The word orthodox, first and foremost an adjective, means, at its simplest, 'correct', 'right' or 'generally accepted as the correct [idea, opinion, method, way]'. (It comes from the Greek ὀρθός (orthos) 'straight', 'right' and δόξα (doxa) 'opinion'.) It is pronounced with the stress on the first syllable, which has the vowel of 'or'; the second vowel sound is that of 'the', and the last that of 'clock', or 'Docs': 'ORTH-er-docs', IPA: /'ɔːθə,dɒks/.
In general terms, holding to the accepted beliefs, traditions and behaviour associated with a particular way of life (a profession, religion, association, sport, political movement etc) makes one an orthodox practitioner, thinker or believer. Orthodox medicine is the recognized body of knowledge, practice and so on that is taught in western medical schools - it is often opposed to 'alternative medicine', such as homeopathy, aromatherapy and other unorthodox treatments. In war and sport, an unorthodox approach may lead to victory.
In religion, there are many meanings, apart from the everyday one of 'holding opinions regarded by the sect to which one belongs as correct'.

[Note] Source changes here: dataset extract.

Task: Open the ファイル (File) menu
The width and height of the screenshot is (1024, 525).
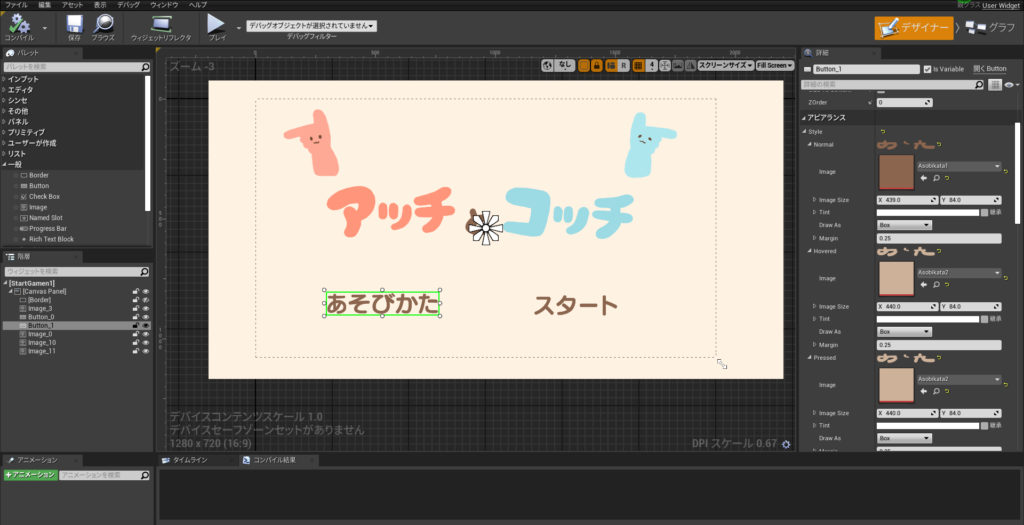Action: tap(16, 5)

- In Christianity, Orthodox has the additinal technical sense of labelling one of the Principal Christian Denominations, those branches of Christianity which developed out of the church of the eastern Roman Empire at Constantinople. (For more, see Eastern Orthodox Church - Oriental Orthodox Church.) AWE has more detailed articles on:
- Orthodox Judaism is that branch of the faith that holds to the most traditional beliefs and practices, believing that the Torah is of divine origin. Orthodox Jews follow the Shulhan Arukh, the 'Arranged Table', the standard Code of Jewish law, following the Halakhah, the legal side of Judaism. Halakhah (or Halacha or Halaka) is derived from the root halakh, 'to go', 'to walk': it means 'the rules and regulations by which the Jew walks through life'. (Jacobs, 1999).